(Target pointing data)
>> START
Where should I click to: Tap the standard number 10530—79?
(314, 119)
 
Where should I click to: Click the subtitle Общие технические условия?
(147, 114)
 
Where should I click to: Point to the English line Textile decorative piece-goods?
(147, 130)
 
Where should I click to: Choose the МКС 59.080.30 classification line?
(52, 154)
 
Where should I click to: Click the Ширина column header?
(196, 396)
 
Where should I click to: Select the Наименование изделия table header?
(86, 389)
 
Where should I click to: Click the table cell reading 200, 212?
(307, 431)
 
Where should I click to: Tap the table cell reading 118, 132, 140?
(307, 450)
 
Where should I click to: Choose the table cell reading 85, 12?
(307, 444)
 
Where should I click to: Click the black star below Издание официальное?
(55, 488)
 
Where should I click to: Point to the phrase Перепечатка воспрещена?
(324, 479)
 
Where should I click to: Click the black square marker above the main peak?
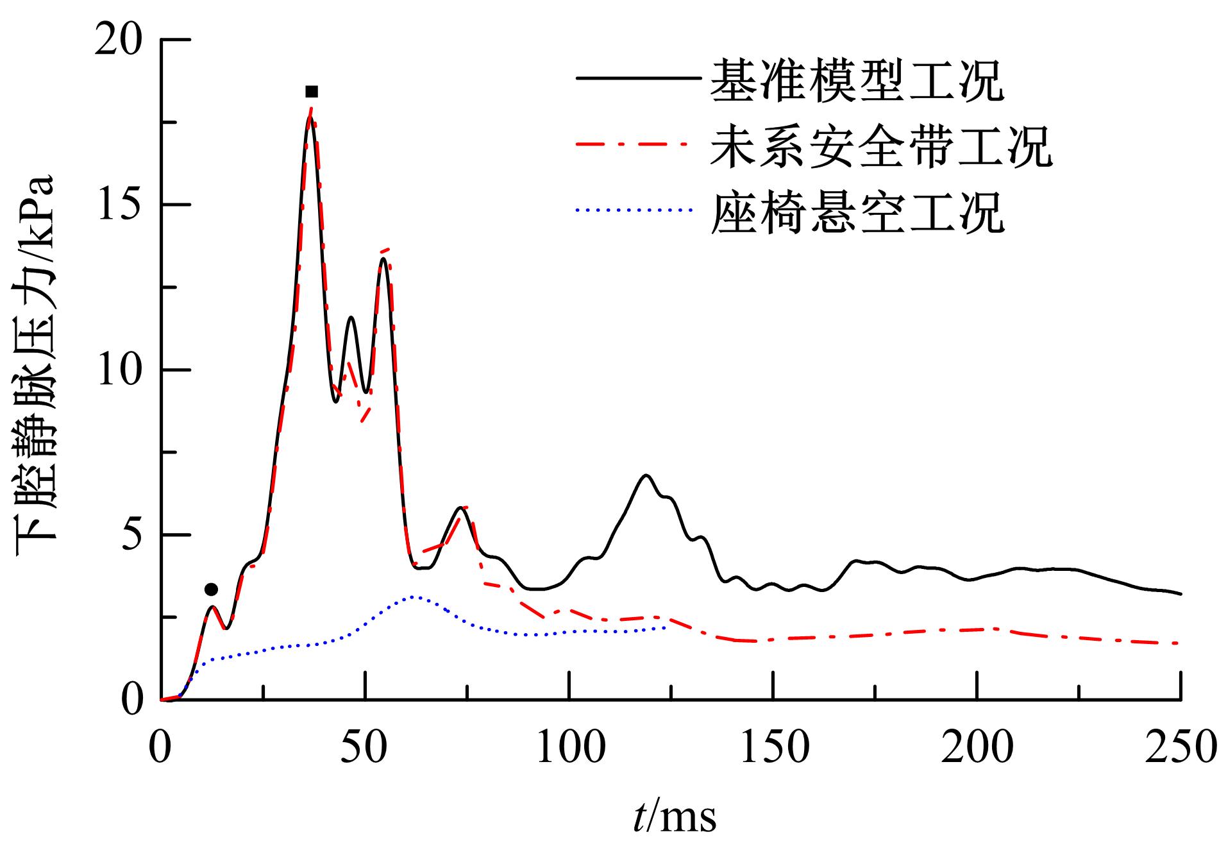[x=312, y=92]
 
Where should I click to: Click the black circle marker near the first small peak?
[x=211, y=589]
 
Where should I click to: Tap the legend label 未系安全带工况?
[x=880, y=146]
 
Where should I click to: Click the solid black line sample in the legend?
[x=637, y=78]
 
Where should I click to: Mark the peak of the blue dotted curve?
>> END
**Directions**
Pick out every line of the material above that contains the word "black", and copy each such line.

**Solution to this task**
Where should I click to: Click the black star below Издание официальное?
Where should I click to: Click the black square marker above the main peak?
Where should I click to: Click the black circle marker near the first small peak?
Where should I click to: Click the solid black line sample in the legend?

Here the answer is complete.